M. Jull est également d’avis que le commissaire Dion est « allé trop loin » dans les conclusions de son rapport en estimant que le premier ministre n’aurait pas dû contacter Mme Wilson-Raybould concernant l’affaire SNC-Lavalin. Selon lui, M. Trudeau était en droit de contacter la procureure générale.
Simplification de la situation
M. Jull estime que, tant du côté des libéraux que des conservateurs, il y a une simplification à l’excès de la situation. « Il y a une simplification excessive de ce qui sont des concepts légaux très compliqués », résume-t-il.
Le chef du Parti conservateur, Andrew Scheer, réclame la tenue d’une telle enquête par le Comité permanent de l’accès à l’information, de la protection des renseignements personnels et de l’éthique. Cette requête survient après le dépôt cette semaine du rapport du commissaire à l’éthique, Mario Dion. Ce dernier a conclu que le premier ministre, Justin Trudeau, avait violé la Loi sur les conflits d’intérêts par l’exercice de pressions indues sur l’exministre de la Justice et ex-procureure générale, Jody Wilson-Raybould, dans le dossier SNC-Lavalin.
En conférence de presse, vendredi, à Moncton, le chef conservateur a accusé le premier ministre d’avoir «trahi la confiance » des Canadiens et du Parti libéral. Il a également demandé aux députés libéraux de ne pas se livrer à du camouflage en ne s’opposant pas à l’enquête.
Le premier ministre, Justin Trudeau, a déclaré accepter le rapport, en plus d’assumer la responsabilité de ce qui s’était passé. Il a ajouté être en désaccord avec certaines conclusions de M. Dion, notamment le fait qu’il n’aurait pas dû avoir de contacts avec Mme Wilson-Raybould au sujet de l’affaire SNC-Lavalin.
Une question d’approche
Selon M. Jull, il y a deux façons d’aborder l’affaire SNC-Lavalin.
La première est que, si Justin Trudeau avait tenté de changer l’opinion de Mme Wilson-Raybould sur la base d’intérêts nationaux économiques, c’était effectivement une approche « inappropriée ».
«Une entreprise ne peut pas dire par exemple : “Je suis tellement grosse, vous devez me donner un traitement de faveur.” » illustre-t-il, ajoutant que « la loi dit que vous ne pouvez pas faire ça ».

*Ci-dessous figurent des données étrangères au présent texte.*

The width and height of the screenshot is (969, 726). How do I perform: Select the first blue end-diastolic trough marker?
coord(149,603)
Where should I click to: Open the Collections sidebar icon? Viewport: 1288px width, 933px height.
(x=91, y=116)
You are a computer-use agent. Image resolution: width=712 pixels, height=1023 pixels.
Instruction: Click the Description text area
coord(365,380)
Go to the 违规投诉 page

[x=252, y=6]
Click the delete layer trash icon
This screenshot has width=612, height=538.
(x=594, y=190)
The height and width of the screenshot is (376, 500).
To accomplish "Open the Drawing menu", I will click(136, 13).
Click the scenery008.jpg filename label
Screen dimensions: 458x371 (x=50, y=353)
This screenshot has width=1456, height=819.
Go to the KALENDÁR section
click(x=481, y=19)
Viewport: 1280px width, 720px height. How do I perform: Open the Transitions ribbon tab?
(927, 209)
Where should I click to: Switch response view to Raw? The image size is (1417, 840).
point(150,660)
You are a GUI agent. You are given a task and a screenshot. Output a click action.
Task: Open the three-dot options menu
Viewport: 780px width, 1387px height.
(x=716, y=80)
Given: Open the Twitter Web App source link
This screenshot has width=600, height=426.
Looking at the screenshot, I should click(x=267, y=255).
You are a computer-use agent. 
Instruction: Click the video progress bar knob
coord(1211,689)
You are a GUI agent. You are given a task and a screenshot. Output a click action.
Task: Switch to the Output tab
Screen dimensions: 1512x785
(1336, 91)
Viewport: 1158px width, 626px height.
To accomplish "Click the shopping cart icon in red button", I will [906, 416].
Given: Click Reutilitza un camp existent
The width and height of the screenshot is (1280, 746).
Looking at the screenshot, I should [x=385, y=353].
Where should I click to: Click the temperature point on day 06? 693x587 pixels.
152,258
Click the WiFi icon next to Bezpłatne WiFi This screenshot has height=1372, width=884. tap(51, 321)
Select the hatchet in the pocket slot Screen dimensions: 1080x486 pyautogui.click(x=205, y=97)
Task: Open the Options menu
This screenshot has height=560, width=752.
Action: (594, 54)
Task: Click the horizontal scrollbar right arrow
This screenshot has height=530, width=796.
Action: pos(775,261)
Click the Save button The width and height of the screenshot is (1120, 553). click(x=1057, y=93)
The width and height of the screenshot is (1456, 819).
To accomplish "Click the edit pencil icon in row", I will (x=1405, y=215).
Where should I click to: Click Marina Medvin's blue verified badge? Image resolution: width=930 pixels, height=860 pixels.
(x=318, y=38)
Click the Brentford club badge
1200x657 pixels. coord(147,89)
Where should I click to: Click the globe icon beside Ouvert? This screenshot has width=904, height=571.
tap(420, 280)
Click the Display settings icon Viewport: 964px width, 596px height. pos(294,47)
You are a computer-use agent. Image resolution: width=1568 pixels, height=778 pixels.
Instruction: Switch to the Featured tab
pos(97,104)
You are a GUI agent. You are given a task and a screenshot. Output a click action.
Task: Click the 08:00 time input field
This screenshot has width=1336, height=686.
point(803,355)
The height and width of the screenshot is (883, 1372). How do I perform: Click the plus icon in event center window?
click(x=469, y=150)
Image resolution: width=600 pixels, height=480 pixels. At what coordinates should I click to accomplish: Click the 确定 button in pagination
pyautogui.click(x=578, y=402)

Toutefois, selon une autre approche, il n’y a aucune raison qui empêcherait le premier ministre de discuter d’erreurs de droit avec la procureure générale.
« L’une des dispositions de la loi permet au procureur général de considérer les conséquences sur des personnes innocentes, des employés innocents, explique M. Jull. Si le procureur général n’a pas considéré ce facteur adéquatement, cela pourrait potentiellement être une erreur de droit ».
Dans ce cas, M. Jull estime qu’il aurait été approprié pour le premier ministre ou ses collaborateurs d’avoir ce genre de discussions avec Mme WilsonRaybould.
Les députés conservateurs et néodémocrates ont réclamé une réunion d’urgence du comité de l’éthique, dans le but d’examiner le rapport Dion. Les deux partis d’opposition comptent suffisamment de membres au comité afin de forcer la tenue d’une telle réunion. Les libéraux détiennent toutefois la majorité des sièges au comité.